- Directions: Write the entries again exactly, with no line missing.

>>>>>

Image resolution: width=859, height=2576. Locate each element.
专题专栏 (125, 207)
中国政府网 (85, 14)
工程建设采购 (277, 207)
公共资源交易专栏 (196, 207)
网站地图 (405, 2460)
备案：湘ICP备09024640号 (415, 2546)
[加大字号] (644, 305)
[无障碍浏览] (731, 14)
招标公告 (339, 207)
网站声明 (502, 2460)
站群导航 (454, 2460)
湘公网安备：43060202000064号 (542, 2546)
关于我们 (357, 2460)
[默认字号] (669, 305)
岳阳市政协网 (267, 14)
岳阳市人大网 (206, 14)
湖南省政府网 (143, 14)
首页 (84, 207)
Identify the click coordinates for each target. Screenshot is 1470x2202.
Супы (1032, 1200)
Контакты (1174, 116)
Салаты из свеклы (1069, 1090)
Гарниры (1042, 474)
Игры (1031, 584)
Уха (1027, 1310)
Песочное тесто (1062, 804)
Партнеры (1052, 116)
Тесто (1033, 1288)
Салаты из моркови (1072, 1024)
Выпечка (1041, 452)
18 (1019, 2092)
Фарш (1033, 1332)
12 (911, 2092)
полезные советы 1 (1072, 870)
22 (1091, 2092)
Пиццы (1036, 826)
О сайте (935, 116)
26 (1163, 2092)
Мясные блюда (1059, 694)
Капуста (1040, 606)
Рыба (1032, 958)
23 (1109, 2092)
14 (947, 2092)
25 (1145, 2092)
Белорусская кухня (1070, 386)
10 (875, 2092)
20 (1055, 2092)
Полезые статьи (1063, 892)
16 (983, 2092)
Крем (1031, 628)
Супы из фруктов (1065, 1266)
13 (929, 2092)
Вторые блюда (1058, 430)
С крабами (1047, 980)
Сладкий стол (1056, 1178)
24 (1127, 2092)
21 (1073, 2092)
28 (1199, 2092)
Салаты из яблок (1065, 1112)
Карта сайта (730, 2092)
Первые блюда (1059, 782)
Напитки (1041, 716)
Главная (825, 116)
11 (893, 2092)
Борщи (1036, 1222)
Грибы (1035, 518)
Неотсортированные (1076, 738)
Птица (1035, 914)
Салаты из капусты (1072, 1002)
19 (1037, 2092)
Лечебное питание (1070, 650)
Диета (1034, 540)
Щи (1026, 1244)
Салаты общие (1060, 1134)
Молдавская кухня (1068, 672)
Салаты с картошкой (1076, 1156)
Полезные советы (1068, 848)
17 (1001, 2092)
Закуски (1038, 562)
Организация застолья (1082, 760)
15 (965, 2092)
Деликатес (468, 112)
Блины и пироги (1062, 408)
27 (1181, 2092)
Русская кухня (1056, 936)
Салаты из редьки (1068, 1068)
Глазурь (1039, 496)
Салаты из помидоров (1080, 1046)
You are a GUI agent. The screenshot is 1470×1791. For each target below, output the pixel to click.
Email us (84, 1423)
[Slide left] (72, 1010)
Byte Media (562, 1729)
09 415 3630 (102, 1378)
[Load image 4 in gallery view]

<<<<<

- Written reply:
Image resolution: width=859, height=2576. Locate each element.
专题专栏 (125, 207)
中国政府网 (85, 14)
工程建设采购 (277, 207)
公共资源交易专栏 (196, 207)
网站地图 (405, 2460)
备案：湘ICP备09024640号 (415, 2546)
[加大字号] (644, 305)
[无障碍浏览] (731, 14)
招标公告 (339, 207)
网站声明 (502, 2460)
站群导航 (454, 2460)
湘公网安备：43060202000064号 (542, 2546)
关于我们 (357, 2460)
[默认字号] (669, 305)
岳阳市政协网 (267, 14)
岳阳市人大网 (206, 14)
湖南省政府网 (143, 14)
首页 (84, 207)
Identify the click coordinates for each target. Screenshot is 1470x2202.
Супы (1032, 1200)
Контакты (1174, 116)
Салаты из свеклы (1069, 1090)
Гарниры (1042, 474)
Игры (1031, 584)
Уха (1027, 1310)
Песочное тесто (1062, 804)
Партнеры (1052, 116)
Тесто (1033, 1288)
Салаты из моркови (1072, 1024)
Выпечка (1041, 452)
18 (1019, 2092)
Фарш (1033, 1332)
12 (911, 2092)
полезные советы 1 (1072, 870)
22 (1091, 2092)
Пиццы (1036, 826)
О сайте (935, 116)
26 (1163, 2092)
Мясные блюда (1059, 694)
Капуста (1040, 606)
Рыба (1032, 958)
23 (1109, 2092)
14 (947, 2092)
25 (1145, 2092)
Белорусская кухня (1070, 386)
10 (875, 2092)
20 (1055, 2092)
Полезые статьи (1063, 892)
16 (983, 2092)
Крем (1031, 628)
Супы из фруктов (1065, 1266)
13 (929, 2092)
Вторые блюда (1058, 430)
С крабами (1047, 980)
Сладкий стол (1056, 1178)
24 (1127, 2092)
21 (1073, 2092)
28 (1199, 2092)
Салаты из яблок (1065, 1112)
Карта сайта (730, 2092)
Первые блюда (1059, 782)
Напитки (1041, 716)
Главная (825, 116)
11 (893, 2092)
Борщи (1036, 1222)
Грибы (1035, 518)
Неотсортированные (1076, 738)
Птица (1035, 914)
Салаты из капусты (1072, 1002)
19 (1037, 2092)
Лечебное питание (1070, 650)
Диета (1034, 540)
Щи (1026, 1244)
Салаты общие (1060, 1134)
Молдавская кухня (1068, 672)
Салаты с картошкой (1076, 1156)
Полезные советы (1068, 848)
17 (1001, 2092)
Закуски (1038, 562)
Организация застолья (1082, 760)
15 (965, 2092)
Деликатес (468, 112)
Блины и пироги (1062, 408)
27 (1181, 2092)
Русская кухня (1056, 936)
Салаты из редьки (1068, 1068)
Глазурь (1039, 496)
Салаты из помидоров (1080, 1046)
You are a GUI agent. The screenshot is 1470×1791. For each target below, output the pixel to click.
Email us (84, 1423)
[Slide left] (72, 1010)
Byte Media (562, 1729)
09 415 3630 (102, 1378)
[Load image 4 in gallery view]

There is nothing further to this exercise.